* Raw data
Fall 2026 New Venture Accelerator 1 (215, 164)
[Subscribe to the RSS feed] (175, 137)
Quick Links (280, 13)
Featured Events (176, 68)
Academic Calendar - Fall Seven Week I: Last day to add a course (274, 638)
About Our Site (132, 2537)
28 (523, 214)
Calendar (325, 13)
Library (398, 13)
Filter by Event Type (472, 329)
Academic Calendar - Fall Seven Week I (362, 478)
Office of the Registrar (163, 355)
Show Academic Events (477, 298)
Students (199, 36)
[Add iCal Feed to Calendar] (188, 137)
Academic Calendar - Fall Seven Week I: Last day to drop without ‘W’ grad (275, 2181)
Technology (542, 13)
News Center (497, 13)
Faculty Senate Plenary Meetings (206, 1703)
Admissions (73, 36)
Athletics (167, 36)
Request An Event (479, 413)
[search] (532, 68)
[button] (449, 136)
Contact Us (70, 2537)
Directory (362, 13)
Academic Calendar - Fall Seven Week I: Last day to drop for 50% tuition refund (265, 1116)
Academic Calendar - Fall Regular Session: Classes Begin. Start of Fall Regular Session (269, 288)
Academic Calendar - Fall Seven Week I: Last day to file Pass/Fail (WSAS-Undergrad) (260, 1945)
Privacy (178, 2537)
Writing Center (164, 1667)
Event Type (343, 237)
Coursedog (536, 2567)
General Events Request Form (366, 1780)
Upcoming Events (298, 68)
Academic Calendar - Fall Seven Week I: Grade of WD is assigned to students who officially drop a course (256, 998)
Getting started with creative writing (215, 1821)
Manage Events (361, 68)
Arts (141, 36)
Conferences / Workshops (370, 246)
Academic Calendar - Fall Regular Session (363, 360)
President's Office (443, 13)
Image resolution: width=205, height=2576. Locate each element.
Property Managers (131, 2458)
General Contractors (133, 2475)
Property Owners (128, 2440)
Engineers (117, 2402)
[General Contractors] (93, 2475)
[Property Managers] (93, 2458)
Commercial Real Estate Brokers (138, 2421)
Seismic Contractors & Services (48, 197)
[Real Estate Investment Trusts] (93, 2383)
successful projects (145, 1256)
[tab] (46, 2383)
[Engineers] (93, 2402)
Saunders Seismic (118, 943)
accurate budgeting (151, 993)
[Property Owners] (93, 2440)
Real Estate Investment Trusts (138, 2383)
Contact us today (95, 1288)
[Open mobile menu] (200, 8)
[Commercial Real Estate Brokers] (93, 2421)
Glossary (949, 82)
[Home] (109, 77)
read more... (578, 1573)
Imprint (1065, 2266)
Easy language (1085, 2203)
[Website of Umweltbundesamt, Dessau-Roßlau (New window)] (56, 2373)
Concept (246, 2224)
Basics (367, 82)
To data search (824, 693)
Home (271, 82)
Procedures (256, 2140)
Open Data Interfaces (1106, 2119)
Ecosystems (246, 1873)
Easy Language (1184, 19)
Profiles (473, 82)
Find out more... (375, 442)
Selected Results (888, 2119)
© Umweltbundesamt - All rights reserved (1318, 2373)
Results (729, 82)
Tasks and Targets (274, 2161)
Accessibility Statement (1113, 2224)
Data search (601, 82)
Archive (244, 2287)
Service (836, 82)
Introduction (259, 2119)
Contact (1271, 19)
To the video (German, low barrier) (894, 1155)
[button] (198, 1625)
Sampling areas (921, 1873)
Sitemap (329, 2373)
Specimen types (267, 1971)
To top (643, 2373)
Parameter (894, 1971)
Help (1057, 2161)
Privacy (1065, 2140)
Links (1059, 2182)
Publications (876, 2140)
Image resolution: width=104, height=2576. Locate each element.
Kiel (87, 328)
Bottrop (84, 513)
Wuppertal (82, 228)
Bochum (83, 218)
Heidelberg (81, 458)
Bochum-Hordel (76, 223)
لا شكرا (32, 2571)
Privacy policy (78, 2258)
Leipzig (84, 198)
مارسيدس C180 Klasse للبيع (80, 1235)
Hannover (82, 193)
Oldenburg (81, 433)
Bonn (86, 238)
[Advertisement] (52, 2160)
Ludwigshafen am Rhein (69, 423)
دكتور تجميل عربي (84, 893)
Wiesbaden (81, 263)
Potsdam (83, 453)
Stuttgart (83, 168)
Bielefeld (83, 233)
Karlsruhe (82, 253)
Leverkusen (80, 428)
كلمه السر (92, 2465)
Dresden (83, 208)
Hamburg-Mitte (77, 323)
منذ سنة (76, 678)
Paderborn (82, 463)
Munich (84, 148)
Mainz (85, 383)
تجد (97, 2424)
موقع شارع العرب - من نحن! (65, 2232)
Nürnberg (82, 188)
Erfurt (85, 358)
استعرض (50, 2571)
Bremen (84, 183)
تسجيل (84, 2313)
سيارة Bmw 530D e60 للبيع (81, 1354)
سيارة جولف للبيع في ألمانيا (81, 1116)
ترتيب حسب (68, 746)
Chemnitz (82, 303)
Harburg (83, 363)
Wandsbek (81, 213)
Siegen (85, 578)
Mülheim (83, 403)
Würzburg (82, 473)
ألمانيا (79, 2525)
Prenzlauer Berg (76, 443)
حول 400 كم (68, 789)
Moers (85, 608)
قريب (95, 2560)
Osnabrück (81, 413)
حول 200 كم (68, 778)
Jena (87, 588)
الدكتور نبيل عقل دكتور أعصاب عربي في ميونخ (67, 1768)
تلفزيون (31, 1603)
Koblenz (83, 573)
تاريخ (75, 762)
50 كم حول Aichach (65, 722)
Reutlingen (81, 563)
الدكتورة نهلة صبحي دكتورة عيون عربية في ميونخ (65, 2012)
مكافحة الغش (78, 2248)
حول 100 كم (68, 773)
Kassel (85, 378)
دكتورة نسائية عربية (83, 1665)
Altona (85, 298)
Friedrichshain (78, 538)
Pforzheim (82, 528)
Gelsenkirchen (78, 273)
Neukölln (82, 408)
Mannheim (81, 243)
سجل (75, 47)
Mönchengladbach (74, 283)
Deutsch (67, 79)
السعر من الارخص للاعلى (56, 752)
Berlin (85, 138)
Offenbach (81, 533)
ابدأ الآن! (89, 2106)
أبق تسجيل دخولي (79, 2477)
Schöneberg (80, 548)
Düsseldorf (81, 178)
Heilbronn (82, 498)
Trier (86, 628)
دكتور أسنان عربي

* Task to complete
Exact copies of every record are required.

* Solved problem
Fall 2026 New Venture Accelerator 1 (215, 164)
[Subscribe to the RSS feed] (175, 137)
Quick Links (280, 13)
Featured Events (176, 68)
Academic Calendar - Fall Seven Week I: Last day to add a course (274, 638)
About Our Site (132, 2537)
28 (523, 214)
Calendar (325, 13)
Library (398, 13)
Filter by Event Type (472, 329)
Academic Calendar - Fall Seven Week I (362, 478)
Office of the Registrar (163, 355)
Show Academic Events (477, 298)
Students (199, 36)
[Add iCal Feed to Calendar] (188, 137)
Academic Calendar - Fall Seven Week I: Last day to drop without ‘W’ grad (275, 2181)
Technology (542, 13)
News Center (497, 13)
Faculty Senate Plenary Meetings (206, 1703)
Admissions (73, 36)
Athletics (167, 36)
Request An Event (479, 413)
[search] (532, 68)
[button] (449, 136)
Contact Us (70, 2537)
Directory (362, 13)
Academic Calendar - Fall Seven Week I: Last day to drop for 50% tuition refund (265, 1116)
Academic Calendar - Fall Regular Session: Classes Begin. Start of Fall Regular Session (269, 288)
Academic Calendar - Fall Seven Week I: Last day to file Pass/Fail (WSAS-Undergrad) (260, 1945)
Privacy (178, 2537)
Writing Center (164, 1667)
Event Type (343, 237)
Coursedog (536, 2567)
General Events Request Form (366, 1780)
Upcoming Events (298, 68)
Academic Calendar - Fall Seven Week I: Grade of WD is assigned to students who officially drop a course (256, 998)
Getting started with creative writing (215, 1821)
Manage Events (361, 68)
Arts (141, 36)
Conferences / Workshops (370, 246)
Academic Calendar - Fall Regular Session (363, 360)
President's Office (443, 13)
Image resolution: width=205, height=2576. Locate each element.
Property Managers (131, 2458)
General Contractors (133, 2475)
Property Owners (128, 2440)
Engineers (117, 2402)
[General Contractors] (93, 2475)
[Property Managers] (93, 2458)
Commercial Real Estate Brokers (138, 2421)
Seismic Contractors & Services (48, 197)
[Real Estate Investment Trusts] (93, 2383)
successful projects (145, 1256)
[tab] (46, 2383)
[Engineers] (93, 2402)
Saunders Seismic (118, 943)
accurate budgeting (151, 993)
[Property Owners] (93, 2440)
Real Estate Investment Trusts (138, 2383)
Contact us today (95, 1288)
[Open mobile menu] (200, 8)
[Commercial Real Estate Brokers] (93, 2421)
Glossary (949, 82)
[Home] (109, 77)
read more... (578, 1573)
Imprint (1065, 2266)
Easy language (1085, 2203)
[Website of Umweltbundesamt, Dessau-Roßlau (New window)] (56, 2373)
Concept (246, 2224)
Basics (367, 82)
To data search (824, 693)
Home (271, 82)
Procedures (256, 2140)
Open Data Interfaces (1106, 2119)
Ecosystems (246, 1873)
Easy Language (1184, 19)
Profiles (473, 82)
Find out more... (375, 442)
Selected Results (888, 2119)
© Umweltbundesamt - All rights reserved (1318, 2373)
Results (729, 82)
Tasks and Targets (274, 2161)
Accessibility Statement (1113, 2224)
Data search (601, 82)
Archive (244, 2287)
Service (836, 82)
Introduction (259, 2119)
Contact (1271, 19)
To the video (German, low barrier) (894, 1155)
[button] (198, 1625)
Sampling areas (921, 1873)
Sitemap (329, 2373)
Specimen types (267, 1971)
To top (643, 2373)
Parameter (894, 1971)
Help (1057, 2161)
Privacy (1065, 2140)
Links (1059, 2182)
Publications (876, 2140)
Image resolution: width=104, height=2576. Locate each element.
Kiel (87, 328)
Bottrop (84, 513)
Wuppertal (82, 228)
Bochum (83, 218)
Heidelberg (81, 458)
Bochum-Hordel (76, 223)
لا شكرا (32, 2571)
Privacy policy (78, 2258)
Leipzig (84, 198)
مارسيدس C180 Klasse للبيع (80, 1235)
Hannover (82, 193)
Oldenburg (81, 433)
Bonn (86, 238)
[Advertisement] (52, 2160)
Ludwigshafen am Rhein (69, 423)
دكتور تجميل عربي (84, 893)
Wiesbaden (81, 263)
Potsdam (83, 453)
Stuttgart (83, 168)
Bielefeld (83, 233)
Karlsruhe (82, 253)
Leverkusen (80, 428)
كلمه السر (92, 2465)
Dresden (83, 208)
Hamburg-Mitte (77, 323)
منذ سنة (76, 678)
Paderborn (82, 463)
Munich (84, 148)
Mainz (85, 383)
تجد (97, 2424)
موقع شارع العرب - من نحن! (65, 2232)
Nürnberg (82, 188)
Erfurt (85, 358)
استعرض (50, 2571)
Bremen (84, 183)
تسجيل (84, 2313)
سيارة Bmw 530D e60 للبيع (81, 1354)
سيارة جولف للبيع في ألمانيا (81, 1116)
ترتيب حسب (68, 746)
Chemnitz (82, 303)
Harburg (83, 363)
Wandsbek (81, 213)
Siegen (85, 578)
Mülheim (83, 403)
Würzburg (82, 473)
ألمانيا (79, 2525)
Prenzlauer Berg (76, 443)
حول 400 كم (68, 789)
Moers (85, 608)
قريب (95, 2560)
Osnabrück (81, 413)
حول 200 كم (68, 778)
Jena (87, 588)
الدكتور نبيل عقل دكتور أعصاب عربي في ميونخ (67, 1768)
تلفزيون (31, 1603)
Koblenz (83, 573)
تاريخ (75, 762)
50 كم حول Aichach (65, 722)
Reutlingen (81, 563)
الدكتورة نهلة صبحي دكتورة عيون عربية في ميونخ (65, 2012)
مكافحة الغش (78, 2248)
حول 100 كم (68, 773)
Kassel (85, 378)
دكتورة نسائية عربية (83, 1665)
Altona (85, 298)
Friedrichshain (78, 538)
Pforzheim (82, 528)
Gelsenkirchen (78, 273)
Neukölln (82, 408)
Mannheim (81, 243)
سجل (75, 47)
Mönchengladbach (74, 283)
Deutsch (67, 79)
السعر من الارخص للاعلى (56, 752)
Berlin (85, 138)
Offenbach (81, 533)
ابدأ الآن! (89, 2106)
أبق تسجيل دخولي (79, 2477)
Schöneberg (80, 548)
Düsseldorf (81, 178)
Heilbronn (82, 498)
Trier (86, 628)
دكتور أسنان عربي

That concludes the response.